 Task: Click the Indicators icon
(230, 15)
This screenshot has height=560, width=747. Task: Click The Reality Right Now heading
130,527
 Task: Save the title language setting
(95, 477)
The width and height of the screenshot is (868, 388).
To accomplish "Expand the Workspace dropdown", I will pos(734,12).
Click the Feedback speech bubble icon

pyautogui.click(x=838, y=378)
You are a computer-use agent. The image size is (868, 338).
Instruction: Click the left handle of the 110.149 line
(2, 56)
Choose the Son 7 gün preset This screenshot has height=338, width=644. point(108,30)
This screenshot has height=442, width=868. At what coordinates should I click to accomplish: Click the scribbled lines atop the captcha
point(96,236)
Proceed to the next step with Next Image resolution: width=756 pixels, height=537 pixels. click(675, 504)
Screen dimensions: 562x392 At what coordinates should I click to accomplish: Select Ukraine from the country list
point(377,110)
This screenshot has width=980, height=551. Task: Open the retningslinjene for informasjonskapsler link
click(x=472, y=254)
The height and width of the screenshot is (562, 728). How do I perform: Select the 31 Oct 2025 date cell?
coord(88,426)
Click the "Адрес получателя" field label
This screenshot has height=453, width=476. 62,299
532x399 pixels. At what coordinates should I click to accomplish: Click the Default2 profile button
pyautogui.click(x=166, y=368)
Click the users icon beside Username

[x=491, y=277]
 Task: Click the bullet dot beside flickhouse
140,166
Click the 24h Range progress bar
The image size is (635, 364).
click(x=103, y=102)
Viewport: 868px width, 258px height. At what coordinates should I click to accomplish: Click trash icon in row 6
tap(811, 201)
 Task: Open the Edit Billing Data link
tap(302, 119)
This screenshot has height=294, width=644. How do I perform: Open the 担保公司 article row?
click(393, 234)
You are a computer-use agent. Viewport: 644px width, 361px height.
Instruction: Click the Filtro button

--- --- ---

TASK DESCRIPTION
Show each line in the listing above that has "computer".

ANSWER TO THIS TASK
You are a computer-use agent. The image size is (868, 338).
You are a computer-use agent. Viewport: 644px width, 361px height.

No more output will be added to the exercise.